→ **Activity**
When you output the entries, begin with the first line and end with the line containing "Motores (206, 897)", keeping each line exactly as it is.

--- Material shown Enclosed Below ---

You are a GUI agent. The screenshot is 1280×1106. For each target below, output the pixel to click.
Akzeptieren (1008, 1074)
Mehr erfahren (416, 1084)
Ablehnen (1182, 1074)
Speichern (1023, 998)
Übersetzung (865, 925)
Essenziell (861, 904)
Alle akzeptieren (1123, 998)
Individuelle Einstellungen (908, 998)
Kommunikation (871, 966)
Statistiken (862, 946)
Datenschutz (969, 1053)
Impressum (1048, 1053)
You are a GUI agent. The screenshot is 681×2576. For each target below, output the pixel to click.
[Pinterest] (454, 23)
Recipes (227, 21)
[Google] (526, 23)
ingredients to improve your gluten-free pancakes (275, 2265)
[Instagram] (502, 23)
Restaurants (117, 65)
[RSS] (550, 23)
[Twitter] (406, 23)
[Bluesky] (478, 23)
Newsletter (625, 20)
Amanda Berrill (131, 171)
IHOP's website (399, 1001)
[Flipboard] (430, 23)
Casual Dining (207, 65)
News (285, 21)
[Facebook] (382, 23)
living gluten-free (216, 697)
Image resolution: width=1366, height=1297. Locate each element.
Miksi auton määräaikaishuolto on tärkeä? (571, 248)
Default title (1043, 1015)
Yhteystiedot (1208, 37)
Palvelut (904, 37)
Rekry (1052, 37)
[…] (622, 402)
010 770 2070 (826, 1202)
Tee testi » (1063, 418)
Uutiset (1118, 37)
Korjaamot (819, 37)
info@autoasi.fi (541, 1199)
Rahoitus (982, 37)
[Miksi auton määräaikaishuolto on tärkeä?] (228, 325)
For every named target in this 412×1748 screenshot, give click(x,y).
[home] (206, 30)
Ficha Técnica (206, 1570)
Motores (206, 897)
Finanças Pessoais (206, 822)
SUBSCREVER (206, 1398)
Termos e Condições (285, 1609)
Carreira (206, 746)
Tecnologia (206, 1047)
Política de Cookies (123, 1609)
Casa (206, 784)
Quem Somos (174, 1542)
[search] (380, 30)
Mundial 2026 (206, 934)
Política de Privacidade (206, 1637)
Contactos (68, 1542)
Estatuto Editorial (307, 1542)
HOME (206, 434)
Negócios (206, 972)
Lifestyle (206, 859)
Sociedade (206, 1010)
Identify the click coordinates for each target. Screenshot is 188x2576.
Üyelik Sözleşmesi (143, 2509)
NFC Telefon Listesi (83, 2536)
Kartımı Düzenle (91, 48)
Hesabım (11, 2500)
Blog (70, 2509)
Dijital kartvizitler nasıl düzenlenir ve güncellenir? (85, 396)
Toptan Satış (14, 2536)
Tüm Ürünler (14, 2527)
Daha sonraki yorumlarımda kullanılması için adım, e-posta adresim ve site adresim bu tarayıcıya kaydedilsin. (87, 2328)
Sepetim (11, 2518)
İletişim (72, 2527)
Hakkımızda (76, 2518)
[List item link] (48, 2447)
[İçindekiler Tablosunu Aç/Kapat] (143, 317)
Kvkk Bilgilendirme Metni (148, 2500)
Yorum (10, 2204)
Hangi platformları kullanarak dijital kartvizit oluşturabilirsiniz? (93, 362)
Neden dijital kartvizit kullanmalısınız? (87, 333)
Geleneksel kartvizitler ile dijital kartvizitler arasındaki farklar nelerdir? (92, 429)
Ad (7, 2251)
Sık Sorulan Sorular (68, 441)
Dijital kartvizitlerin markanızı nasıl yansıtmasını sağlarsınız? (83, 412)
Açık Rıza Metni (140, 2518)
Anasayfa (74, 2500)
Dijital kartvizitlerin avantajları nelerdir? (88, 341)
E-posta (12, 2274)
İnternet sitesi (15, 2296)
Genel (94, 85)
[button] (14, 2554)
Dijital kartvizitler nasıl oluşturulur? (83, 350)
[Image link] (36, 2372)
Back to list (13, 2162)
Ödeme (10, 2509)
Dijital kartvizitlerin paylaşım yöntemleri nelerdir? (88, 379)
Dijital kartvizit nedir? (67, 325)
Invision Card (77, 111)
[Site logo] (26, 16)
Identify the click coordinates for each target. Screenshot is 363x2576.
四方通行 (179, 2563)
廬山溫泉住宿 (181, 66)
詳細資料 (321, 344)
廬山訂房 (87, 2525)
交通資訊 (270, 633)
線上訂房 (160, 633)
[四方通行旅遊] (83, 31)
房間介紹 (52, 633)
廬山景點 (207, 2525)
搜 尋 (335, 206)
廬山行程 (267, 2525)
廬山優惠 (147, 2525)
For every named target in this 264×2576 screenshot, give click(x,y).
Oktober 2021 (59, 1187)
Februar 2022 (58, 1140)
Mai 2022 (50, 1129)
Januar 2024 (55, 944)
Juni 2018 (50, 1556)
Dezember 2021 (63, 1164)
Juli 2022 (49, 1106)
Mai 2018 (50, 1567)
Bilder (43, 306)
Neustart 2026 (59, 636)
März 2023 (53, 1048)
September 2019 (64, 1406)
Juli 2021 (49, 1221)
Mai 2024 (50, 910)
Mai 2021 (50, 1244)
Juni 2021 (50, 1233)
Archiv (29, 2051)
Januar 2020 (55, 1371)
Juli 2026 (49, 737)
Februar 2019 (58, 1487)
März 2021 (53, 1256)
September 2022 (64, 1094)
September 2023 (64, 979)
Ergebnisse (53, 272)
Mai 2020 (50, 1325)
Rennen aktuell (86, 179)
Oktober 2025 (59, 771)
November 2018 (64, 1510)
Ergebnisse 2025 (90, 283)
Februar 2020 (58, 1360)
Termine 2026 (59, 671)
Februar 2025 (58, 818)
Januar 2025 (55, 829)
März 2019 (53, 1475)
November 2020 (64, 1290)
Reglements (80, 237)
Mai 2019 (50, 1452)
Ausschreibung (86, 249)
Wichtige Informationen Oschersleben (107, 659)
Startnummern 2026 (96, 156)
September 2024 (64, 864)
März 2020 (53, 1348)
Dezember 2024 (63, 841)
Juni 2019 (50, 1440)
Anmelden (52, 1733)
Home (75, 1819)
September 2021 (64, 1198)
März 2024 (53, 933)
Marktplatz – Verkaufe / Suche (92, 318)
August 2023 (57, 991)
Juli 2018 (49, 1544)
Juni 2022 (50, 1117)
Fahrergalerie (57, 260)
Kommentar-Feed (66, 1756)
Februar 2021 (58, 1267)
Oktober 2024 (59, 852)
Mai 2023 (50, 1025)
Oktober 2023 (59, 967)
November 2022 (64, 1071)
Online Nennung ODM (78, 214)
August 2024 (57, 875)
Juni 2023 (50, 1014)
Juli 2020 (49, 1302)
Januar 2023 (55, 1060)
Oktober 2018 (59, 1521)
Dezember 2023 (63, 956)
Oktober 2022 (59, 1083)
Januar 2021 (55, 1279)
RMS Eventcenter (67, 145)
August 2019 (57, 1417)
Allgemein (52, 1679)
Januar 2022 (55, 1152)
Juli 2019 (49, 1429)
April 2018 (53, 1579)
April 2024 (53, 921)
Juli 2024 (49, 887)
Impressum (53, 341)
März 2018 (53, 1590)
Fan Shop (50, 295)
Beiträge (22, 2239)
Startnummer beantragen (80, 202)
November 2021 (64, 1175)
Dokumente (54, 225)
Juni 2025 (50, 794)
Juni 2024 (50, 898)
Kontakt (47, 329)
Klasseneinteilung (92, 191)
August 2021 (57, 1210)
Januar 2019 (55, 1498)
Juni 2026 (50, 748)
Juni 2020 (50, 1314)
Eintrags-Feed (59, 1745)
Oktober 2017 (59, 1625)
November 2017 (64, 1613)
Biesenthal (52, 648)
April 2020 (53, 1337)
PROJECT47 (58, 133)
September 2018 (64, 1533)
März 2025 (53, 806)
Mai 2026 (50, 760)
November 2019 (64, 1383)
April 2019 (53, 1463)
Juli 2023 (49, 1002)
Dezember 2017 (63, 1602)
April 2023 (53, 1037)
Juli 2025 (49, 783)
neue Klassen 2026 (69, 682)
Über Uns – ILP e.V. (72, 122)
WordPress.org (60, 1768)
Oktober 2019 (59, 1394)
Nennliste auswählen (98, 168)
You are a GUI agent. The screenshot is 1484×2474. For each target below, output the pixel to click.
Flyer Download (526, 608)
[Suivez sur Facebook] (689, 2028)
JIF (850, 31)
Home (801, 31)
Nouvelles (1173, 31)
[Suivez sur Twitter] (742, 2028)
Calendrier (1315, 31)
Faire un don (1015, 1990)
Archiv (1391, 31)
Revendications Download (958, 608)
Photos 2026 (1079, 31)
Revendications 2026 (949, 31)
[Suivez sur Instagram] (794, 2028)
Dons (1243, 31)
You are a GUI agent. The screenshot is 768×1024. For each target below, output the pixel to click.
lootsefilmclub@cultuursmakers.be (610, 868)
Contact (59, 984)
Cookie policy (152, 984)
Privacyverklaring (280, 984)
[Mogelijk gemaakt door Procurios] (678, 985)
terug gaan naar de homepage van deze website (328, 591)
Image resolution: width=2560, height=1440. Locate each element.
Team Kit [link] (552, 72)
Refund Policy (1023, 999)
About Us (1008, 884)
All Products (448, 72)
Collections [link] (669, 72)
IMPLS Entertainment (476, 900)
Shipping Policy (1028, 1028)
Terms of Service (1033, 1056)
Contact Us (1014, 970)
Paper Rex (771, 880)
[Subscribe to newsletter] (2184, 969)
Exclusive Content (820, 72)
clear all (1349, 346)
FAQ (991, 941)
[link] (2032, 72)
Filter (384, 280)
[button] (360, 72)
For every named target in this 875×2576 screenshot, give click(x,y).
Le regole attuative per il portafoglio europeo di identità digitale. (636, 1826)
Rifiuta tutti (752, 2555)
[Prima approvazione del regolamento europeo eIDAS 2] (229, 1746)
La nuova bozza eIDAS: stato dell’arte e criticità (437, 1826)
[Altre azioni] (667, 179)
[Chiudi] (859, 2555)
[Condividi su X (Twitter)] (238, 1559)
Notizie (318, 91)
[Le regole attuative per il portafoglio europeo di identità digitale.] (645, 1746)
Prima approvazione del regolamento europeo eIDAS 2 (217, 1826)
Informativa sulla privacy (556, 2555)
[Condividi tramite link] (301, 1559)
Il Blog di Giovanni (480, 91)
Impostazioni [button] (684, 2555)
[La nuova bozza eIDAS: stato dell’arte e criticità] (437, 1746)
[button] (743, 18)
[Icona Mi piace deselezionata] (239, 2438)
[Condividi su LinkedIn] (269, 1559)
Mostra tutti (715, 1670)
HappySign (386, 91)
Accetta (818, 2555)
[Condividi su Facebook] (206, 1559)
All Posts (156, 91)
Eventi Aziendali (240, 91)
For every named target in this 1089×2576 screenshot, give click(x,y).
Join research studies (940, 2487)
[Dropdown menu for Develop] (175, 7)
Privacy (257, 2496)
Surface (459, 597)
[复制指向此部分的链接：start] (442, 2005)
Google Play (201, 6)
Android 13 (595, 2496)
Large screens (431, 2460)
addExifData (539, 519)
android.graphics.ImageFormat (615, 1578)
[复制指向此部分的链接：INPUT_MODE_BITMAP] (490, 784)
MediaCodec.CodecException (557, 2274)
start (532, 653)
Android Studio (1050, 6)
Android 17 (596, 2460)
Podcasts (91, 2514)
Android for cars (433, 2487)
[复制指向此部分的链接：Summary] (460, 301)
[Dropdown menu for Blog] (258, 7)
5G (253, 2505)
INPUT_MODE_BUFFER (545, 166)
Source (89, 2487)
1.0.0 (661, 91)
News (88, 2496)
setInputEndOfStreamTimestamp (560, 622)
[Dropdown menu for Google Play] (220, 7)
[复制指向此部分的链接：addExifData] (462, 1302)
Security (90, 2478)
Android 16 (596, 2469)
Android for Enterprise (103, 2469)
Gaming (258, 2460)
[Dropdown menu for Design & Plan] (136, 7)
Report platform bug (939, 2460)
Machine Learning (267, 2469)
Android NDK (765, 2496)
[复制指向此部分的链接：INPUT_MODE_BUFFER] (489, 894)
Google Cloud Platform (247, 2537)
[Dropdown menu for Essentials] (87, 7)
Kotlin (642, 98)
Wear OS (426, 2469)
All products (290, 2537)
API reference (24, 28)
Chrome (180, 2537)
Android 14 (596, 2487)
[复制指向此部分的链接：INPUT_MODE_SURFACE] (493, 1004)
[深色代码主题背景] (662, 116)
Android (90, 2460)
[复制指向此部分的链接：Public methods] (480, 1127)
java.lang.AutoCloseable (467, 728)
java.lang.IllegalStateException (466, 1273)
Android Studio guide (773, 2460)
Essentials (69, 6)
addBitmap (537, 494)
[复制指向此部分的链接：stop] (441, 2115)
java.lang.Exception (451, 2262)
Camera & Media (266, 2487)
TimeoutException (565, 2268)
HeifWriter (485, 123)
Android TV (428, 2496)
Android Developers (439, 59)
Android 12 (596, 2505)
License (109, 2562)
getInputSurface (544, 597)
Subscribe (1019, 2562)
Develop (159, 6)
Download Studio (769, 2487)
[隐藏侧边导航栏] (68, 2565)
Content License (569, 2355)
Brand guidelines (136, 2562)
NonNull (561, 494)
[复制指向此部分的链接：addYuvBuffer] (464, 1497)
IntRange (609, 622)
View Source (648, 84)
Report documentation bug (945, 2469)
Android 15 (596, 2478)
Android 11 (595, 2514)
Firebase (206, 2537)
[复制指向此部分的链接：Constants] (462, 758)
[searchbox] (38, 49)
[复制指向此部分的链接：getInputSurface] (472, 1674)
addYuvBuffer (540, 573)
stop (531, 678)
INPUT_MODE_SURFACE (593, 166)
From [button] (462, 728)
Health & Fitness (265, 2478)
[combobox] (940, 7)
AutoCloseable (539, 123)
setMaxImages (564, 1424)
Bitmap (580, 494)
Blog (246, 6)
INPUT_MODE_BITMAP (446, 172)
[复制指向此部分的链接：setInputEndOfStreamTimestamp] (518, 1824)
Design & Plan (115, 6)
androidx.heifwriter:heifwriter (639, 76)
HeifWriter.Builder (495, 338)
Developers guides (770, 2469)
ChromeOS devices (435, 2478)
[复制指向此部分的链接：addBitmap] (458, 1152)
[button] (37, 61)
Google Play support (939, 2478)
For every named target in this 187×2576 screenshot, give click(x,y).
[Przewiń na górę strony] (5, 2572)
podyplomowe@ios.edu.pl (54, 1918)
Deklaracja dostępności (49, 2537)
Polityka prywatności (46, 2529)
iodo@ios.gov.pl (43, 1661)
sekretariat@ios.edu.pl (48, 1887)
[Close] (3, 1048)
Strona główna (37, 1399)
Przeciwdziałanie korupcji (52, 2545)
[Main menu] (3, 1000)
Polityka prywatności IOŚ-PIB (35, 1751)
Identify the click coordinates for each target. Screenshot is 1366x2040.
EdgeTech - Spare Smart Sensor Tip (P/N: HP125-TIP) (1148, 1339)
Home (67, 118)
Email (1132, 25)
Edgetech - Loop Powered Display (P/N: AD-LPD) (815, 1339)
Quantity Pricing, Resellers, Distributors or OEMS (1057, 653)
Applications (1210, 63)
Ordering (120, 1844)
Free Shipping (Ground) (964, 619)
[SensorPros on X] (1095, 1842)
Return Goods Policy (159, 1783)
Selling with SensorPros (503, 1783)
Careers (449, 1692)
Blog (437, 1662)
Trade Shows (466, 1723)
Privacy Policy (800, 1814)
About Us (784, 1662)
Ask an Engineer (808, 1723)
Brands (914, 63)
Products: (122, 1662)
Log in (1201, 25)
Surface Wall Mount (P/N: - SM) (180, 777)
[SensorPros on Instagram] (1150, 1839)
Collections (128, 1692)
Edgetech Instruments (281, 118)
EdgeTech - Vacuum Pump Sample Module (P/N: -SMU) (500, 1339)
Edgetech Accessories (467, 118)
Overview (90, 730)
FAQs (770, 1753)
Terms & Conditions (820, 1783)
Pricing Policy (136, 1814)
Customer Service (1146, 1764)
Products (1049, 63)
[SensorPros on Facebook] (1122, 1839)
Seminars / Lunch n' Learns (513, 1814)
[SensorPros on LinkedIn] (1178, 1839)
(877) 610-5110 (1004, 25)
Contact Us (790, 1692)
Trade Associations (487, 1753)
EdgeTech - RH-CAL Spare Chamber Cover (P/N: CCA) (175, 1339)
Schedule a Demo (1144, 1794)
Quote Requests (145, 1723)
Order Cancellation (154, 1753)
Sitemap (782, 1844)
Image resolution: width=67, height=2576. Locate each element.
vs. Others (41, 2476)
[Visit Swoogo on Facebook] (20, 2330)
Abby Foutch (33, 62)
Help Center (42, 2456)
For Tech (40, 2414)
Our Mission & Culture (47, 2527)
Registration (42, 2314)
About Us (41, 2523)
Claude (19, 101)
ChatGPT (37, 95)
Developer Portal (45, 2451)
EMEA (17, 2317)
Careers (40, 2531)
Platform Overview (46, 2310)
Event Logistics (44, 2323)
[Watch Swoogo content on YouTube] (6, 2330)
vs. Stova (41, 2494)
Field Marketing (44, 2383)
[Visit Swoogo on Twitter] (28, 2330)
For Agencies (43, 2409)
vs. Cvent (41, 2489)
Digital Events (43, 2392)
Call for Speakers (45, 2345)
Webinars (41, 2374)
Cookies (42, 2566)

--- End of Enclosed Material shown ---

→ **Answer box**
You are a GUI agent. The screenshot is 1280×1106. For each target below, output the pixel to click.
Akzeptieren (1008, 1074)
Mehr erfahren (416, 1084)
Ablehnen (1182, 1074)
Speichern (1023, 998)
Übersetzung (865, 925)
Essenziell (861, 904)
Alle akzeptieren (1123, 998)
Individuelle Einstellungen (908, 998)
Kommunikation (871, 966)
Statistiken (862, 946)
Datenschutz (969, 1053)
Impressum (1048, 1053)
You are a GUI agent. The screenshot is 681×2576. For each target below, output the pixel to click.
[Pinterest] (454, 23)
Recipes (227, 21)
[Google] (526, 23)
ingredients to improve your gluten-free pancakes (275, 2265)
[Instagram] (502, 23)
Restaurants (117, 65)
[RSS] (550, 23)
[Twitter] (406, 23)
[Bluesky] (478, 23)
Newsletter (625, 20)
Amanda Berrill (131, 171)
IHOP's website (399, 1001)
[Flipboard] (430, 23)
Casual Dining (207, 65)
News (285, 21)
[Facebook] (382, 23)
living gluten-free (216, 697)
Image resolution: width=1366, height=1297. Locate each element.
Miksi auton määräaikaishuolto on tärkeä? (571, 248)
Default title (1043, 1015)
Yhteystiedot (1208, 37)
Palvelut (904, 37)
Rekry (1052, 37)
[…] (622, 402)
010 770 2070 (826, 1202)
Tee testi » (1063, 418)
Uutiset (1118, 37)
Korjaamot (819, 37)
info@autoasi.fi (541, 1199)
Rahoitus (982, 37)
[Miksi auton määräaikaishuolto on tärkeä?] (228, 325)
For every named target in this 412×1748 screenshot, give click(x,y).
[home] (206, 30)
Ficha Técnica (206, 1570)
Motores (206, 897)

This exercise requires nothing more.